The positive expression rates of CD8 (+) T lymphocytes (30% vs 50%), TAMs (23.30% vs 60%), and CAFs (23.30% vs 50%) before and after treatment in both groups exhibited statistical significance (P < 0.05). Additionally, the therapeutic effects of both groups (partial remission: 26.67% vs 10%; objective response rate: 26.70% vs 10%) were significantly different (P < 0.05). Although the experimental group showed a higher progression-free survival, median progression-free survival, and disease control rate than the control group, the difference was not statistically significant. Moreover, no significant difference in the occurrence rate of drug-related adverse reactions after treatment between the two groups was found (P > 0.05).

CONCLUSION

ICIs in combination with bevacizumab can not only improve the patient’s prognosis but also yield safe and controllable adverse drug reactions in patients suffering from MSS/pMMR advanced CRC after failure to a 1^st-line therapy.
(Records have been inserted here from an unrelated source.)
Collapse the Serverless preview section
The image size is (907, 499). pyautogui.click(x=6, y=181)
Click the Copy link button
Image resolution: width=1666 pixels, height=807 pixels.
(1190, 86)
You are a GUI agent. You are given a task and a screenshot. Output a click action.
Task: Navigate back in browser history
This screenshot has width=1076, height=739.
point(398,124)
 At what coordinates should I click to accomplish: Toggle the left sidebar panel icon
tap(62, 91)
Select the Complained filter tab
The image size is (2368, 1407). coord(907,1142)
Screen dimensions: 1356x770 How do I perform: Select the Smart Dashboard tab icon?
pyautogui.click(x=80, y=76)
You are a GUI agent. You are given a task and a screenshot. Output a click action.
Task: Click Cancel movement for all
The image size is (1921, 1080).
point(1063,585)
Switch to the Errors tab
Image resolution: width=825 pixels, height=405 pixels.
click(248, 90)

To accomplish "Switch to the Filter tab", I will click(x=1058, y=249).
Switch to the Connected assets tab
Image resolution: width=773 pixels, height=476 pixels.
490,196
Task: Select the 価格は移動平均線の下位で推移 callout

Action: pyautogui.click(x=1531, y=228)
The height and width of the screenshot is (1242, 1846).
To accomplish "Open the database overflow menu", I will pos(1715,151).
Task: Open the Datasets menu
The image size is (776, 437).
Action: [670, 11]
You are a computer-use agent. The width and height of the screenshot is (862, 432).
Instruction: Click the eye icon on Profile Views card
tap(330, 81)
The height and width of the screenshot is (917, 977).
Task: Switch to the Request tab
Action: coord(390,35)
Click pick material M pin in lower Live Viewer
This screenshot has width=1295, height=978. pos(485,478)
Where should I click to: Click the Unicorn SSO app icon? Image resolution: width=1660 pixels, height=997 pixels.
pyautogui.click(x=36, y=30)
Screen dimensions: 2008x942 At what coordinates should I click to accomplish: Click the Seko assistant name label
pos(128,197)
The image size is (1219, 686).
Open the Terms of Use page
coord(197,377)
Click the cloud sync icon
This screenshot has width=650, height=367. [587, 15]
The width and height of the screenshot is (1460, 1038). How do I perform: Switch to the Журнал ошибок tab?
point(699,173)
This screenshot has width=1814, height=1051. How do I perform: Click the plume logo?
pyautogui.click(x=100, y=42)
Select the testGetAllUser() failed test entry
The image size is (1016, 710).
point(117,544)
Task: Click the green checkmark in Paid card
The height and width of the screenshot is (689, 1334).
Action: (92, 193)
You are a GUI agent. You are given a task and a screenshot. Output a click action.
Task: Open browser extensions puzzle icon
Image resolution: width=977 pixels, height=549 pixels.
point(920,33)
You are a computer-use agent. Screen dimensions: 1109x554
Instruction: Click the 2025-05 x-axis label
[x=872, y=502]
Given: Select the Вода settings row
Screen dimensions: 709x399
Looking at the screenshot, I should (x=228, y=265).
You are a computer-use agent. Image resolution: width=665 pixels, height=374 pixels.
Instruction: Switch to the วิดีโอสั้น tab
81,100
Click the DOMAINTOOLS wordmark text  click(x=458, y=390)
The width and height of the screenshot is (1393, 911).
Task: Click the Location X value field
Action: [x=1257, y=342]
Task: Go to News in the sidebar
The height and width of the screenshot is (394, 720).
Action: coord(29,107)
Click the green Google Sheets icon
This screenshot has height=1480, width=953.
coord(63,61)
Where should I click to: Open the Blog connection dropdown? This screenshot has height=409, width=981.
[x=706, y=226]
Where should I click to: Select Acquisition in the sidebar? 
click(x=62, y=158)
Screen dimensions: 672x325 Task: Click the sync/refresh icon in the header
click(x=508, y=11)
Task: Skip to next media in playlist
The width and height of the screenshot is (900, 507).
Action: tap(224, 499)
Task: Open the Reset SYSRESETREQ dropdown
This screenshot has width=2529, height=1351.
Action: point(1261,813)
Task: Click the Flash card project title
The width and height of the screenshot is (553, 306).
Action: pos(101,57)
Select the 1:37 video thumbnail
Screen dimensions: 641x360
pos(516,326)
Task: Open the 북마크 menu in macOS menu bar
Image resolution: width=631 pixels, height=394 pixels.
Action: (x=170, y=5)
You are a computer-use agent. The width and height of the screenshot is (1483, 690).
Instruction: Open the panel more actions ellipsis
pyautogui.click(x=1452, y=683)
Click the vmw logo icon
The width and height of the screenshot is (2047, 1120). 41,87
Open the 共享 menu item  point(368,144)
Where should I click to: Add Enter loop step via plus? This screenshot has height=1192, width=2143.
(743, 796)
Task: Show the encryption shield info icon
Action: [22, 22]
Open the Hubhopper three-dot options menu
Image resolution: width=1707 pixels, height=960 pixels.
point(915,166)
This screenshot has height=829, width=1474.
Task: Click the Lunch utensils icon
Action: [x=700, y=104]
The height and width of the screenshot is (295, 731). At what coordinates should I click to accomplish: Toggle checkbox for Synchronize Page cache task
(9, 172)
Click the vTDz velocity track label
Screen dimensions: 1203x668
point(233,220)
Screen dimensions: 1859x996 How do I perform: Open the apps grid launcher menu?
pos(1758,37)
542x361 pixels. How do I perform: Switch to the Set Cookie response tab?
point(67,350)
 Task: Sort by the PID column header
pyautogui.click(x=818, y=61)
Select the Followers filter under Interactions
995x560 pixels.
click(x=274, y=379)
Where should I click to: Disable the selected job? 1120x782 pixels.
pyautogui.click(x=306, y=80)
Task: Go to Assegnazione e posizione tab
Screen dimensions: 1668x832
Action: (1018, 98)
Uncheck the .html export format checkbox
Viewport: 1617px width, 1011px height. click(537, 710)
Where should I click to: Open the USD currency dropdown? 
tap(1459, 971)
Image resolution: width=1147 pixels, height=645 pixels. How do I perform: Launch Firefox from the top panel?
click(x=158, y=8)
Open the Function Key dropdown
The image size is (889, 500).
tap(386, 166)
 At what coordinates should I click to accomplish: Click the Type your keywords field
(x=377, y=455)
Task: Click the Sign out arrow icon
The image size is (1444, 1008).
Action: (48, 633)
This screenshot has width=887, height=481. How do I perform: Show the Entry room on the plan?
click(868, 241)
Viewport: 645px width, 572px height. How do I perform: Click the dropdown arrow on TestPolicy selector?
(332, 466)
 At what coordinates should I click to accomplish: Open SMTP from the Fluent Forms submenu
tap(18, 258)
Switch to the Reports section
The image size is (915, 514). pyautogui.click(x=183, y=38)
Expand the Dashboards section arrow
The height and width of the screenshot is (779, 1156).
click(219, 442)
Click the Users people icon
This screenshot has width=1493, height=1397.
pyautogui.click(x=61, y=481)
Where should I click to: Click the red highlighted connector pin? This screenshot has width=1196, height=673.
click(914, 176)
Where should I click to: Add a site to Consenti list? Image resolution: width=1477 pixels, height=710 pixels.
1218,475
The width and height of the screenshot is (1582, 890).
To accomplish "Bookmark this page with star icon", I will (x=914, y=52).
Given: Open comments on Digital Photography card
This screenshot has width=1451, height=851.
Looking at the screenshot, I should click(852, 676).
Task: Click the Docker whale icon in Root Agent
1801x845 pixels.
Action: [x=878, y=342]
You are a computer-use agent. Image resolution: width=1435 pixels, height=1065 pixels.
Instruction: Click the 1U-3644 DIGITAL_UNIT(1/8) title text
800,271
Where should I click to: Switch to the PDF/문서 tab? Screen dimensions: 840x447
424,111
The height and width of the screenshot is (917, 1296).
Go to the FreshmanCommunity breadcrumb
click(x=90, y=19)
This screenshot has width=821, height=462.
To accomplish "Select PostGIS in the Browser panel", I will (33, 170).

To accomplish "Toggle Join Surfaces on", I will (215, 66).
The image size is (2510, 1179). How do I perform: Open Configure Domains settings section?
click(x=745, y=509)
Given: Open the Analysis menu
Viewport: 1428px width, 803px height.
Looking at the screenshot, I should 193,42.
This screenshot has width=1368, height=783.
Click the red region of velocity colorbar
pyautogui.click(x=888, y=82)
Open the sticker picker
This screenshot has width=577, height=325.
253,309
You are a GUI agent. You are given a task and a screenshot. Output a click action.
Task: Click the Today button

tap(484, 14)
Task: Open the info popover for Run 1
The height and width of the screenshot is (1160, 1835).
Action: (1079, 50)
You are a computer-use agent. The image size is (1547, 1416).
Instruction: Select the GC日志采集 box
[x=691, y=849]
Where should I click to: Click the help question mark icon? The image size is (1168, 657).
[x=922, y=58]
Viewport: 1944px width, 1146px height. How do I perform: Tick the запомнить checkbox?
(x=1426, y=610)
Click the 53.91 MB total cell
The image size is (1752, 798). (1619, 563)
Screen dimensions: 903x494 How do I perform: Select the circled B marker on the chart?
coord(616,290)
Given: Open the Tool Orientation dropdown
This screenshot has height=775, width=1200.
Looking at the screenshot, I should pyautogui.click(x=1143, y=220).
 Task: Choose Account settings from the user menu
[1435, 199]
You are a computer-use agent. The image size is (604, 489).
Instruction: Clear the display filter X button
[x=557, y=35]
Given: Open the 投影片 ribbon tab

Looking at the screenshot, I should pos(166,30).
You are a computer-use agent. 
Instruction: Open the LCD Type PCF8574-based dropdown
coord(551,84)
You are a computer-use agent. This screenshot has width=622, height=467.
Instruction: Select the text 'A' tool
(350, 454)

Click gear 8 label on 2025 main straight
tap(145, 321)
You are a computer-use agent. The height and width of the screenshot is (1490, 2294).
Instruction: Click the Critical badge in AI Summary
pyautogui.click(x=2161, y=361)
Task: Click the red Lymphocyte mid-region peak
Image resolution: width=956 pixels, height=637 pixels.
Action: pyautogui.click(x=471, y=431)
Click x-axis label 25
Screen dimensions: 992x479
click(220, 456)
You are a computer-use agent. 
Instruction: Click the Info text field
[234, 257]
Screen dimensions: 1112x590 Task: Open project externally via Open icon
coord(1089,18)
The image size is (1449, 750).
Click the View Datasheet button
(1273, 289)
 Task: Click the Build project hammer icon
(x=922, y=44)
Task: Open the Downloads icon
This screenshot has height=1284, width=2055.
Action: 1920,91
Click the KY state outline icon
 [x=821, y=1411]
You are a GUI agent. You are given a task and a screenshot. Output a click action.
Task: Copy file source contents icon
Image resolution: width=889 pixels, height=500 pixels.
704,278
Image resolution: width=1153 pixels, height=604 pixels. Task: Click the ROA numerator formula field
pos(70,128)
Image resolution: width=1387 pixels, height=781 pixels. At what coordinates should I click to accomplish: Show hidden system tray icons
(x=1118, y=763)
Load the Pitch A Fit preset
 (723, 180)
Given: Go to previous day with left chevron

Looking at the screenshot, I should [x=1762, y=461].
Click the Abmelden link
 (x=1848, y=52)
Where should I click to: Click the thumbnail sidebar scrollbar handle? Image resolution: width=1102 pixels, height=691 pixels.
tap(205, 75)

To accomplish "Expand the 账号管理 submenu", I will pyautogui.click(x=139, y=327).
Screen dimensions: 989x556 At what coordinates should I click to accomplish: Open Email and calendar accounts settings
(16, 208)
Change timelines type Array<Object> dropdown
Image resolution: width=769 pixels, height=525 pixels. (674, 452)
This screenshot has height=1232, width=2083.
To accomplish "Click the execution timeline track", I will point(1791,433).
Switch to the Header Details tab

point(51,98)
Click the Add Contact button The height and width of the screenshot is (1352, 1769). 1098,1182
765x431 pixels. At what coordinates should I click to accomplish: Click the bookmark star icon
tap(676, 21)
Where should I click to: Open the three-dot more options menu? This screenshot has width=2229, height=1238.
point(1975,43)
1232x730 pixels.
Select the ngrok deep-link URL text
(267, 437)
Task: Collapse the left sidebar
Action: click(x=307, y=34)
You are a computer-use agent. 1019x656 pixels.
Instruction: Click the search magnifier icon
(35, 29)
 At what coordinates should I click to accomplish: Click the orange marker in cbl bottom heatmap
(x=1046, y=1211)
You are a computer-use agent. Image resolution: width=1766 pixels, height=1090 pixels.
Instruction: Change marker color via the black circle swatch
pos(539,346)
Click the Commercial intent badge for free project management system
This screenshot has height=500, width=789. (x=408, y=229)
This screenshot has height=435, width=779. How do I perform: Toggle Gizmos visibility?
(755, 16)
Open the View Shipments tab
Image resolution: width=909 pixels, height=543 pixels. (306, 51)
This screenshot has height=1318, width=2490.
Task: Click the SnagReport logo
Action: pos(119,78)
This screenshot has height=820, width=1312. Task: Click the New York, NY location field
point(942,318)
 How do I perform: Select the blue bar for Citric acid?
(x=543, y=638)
Keywords: Immune checkpoint inhibitors; Bevacizumab; Colorectal cancer; Cytotoxic T lymphocytes; Tumor-associated macrophages; Cancer-associated fibroblasts

Core Tip: In this study, immune checkpoint inhibitors (ICIs) in combination with bevacizumab were applied to microsatellite stable (MSS)/proficient mismatch repair (pMMR) colorectal cancer (CRC) patients with first-line treatment failure. It was found that ICIs combined with bevacizumab treatment significantly changed the tumor immune cells compared with the pre-treatment period. Additionally, ICIs combined with bevacizumab not only further improved their clinical efficacy compared with ordinary chemotherapy combined with anti-angiogenic drugs, but also yielded safe and controllable adverse drug reactions, which provided a new option for MSS/pMMR CRC patients experiencing 1^st-line treatment failure.